▶ Information provided:
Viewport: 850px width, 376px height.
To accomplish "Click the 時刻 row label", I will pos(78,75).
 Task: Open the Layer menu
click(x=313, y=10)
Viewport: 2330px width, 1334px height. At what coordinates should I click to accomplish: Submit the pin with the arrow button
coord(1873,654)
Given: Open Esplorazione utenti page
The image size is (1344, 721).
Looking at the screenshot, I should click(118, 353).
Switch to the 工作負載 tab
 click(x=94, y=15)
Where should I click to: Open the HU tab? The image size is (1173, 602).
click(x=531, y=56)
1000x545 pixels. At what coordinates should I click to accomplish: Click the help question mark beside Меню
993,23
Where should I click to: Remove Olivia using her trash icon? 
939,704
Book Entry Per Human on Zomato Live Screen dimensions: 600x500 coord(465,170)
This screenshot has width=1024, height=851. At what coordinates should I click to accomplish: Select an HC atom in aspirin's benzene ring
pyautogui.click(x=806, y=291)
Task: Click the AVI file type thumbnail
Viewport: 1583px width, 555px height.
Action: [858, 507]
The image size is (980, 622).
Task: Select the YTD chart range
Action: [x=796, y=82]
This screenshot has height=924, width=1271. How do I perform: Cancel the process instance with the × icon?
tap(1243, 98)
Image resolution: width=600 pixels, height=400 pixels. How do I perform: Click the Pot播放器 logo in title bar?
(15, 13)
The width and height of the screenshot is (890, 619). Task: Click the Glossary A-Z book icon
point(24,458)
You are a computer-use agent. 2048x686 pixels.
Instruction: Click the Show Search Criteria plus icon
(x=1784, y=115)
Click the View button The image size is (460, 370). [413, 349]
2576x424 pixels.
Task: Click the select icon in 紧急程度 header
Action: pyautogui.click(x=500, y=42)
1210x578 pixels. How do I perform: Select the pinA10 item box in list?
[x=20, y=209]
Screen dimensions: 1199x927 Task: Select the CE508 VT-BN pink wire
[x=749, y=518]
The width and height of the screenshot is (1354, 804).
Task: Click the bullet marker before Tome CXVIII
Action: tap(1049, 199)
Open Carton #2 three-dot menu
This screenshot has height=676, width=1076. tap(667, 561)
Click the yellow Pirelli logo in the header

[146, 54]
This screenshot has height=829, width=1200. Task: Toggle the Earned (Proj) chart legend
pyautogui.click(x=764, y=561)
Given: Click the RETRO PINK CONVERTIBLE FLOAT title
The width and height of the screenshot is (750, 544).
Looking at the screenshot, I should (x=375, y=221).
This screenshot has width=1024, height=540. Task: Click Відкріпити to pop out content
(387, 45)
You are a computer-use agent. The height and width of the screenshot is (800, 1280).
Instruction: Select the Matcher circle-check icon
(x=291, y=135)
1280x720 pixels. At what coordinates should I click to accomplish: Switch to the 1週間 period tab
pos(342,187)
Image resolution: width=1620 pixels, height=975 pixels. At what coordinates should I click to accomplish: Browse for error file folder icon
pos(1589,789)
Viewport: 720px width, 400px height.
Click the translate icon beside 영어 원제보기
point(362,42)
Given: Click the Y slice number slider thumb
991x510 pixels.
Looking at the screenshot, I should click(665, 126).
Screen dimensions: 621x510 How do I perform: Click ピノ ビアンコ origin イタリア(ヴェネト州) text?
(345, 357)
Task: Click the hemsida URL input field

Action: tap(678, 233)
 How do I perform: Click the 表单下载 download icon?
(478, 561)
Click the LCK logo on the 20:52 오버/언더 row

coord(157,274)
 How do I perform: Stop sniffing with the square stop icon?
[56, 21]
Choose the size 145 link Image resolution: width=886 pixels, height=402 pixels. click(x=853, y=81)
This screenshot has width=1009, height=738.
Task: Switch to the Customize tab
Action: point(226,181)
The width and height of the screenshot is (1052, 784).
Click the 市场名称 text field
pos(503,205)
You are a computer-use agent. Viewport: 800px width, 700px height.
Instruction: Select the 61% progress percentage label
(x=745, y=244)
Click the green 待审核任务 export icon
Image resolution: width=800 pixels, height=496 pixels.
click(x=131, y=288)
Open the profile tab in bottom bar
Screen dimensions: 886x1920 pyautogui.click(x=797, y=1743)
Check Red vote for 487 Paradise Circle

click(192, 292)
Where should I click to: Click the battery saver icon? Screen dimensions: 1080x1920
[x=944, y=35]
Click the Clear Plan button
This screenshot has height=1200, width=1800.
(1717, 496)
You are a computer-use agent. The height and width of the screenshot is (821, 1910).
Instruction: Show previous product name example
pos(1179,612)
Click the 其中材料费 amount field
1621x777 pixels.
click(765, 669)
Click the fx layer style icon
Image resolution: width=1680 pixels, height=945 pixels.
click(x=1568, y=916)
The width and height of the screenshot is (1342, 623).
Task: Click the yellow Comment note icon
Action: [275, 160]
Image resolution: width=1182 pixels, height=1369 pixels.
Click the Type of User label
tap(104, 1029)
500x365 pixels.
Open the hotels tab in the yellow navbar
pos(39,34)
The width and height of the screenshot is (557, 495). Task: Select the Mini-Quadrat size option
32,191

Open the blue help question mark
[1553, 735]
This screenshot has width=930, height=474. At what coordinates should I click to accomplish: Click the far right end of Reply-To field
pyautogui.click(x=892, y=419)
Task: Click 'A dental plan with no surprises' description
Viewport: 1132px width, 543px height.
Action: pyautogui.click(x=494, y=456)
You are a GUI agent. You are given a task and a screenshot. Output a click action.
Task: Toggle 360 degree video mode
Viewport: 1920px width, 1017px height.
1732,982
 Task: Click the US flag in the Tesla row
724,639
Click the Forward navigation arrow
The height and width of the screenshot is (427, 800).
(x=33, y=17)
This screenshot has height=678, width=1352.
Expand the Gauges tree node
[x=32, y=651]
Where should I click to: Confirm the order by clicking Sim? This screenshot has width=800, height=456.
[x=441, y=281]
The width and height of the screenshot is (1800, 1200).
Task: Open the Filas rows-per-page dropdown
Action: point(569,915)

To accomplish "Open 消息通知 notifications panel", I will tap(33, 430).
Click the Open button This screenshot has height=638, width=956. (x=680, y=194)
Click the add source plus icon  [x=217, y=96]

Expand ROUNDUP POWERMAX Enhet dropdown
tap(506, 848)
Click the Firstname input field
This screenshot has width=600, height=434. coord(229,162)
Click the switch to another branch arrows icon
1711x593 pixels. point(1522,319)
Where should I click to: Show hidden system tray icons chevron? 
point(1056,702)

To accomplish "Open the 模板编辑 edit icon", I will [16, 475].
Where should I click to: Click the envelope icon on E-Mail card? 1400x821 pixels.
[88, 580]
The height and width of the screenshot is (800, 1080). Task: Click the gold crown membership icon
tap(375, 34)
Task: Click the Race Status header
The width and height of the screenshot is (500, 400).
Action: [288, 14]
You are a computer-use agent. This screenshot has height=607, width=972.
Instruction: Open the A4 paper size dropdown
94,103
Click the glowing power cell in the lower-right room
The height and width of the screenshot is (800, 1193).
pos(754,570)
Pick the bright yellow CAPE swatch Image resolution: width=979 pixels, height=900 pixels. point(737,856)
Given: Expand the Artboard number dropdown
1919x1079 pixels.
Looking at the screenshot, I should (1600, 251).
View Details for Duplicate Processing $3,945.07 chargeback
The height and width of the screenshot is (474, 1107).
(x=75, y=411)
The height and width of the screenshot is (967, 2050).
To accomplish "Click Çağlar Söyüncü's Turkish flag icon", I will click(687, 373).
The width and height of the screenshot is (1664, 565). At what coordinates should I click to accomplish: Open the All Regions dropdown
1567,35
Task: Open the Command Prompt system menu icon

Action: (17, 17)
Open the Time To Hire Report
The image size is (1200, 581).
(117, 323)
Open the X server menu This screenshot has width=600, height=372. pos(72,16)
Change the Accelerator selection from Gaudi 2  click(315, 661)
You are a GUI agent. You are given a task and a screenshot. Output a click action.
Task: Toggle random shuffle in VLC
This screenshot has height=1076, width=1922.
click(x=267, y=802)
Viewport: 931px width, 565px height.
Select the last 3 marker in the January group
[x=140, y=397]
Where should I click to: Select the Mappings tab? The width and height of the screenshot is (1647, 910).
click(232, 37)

▶ Problem to solve: With the line containing "Pick the bright" as the first, output each line through the final line of the entries above, exactly.

▶ Answer to the problem:
Pick the bright yellow CAPE swatch Image resolution: width=979 pixels, height=900 pixels. point(737,856)
Given: Expand the Artboard number dropdown
1919x1079 pixels.
Looking at the screenshot, I should (1600, 251).
View Details for Duplicate Processing $3,945.07 chargeback
The height and width of the screenshot is (474, 1107).
(x=75, y=411)
The height and width of the screenshot is (967, 2050).
To accomplish "Click Çağlar Söyüncü's Turkish flag icon", I will click(687, 373).
The width and height of the screenshot is (1664, 565). At what coordinates should I click to accomplish: Open the All Regions dropdown
1567,35
Task: Open the Command Prompt system menu icon

Action: (17, 17)
Open the Time To Hire Report
The image size is (1200, 581).
(117, 323)
Open the X server menu This screenshot has width=600, height=372. pos(72,16)
Change the Accelerator selection from Gaudi 2  click(315, 661)
You are a GUI agent. You are given a task and a screenshot. Output a click action.
Task: Toggle random shuffle in VLC
This screenshot has height=1076, width=1922.
click(x=267, y=802)
Viewport: 931px width, 565px height.
Select the last 3 marker in the January group
[x=140, y=397]
Where should I click to: Select the Mappings tab? The width and height of the screenshot is (1647, 910).
click(232, 37)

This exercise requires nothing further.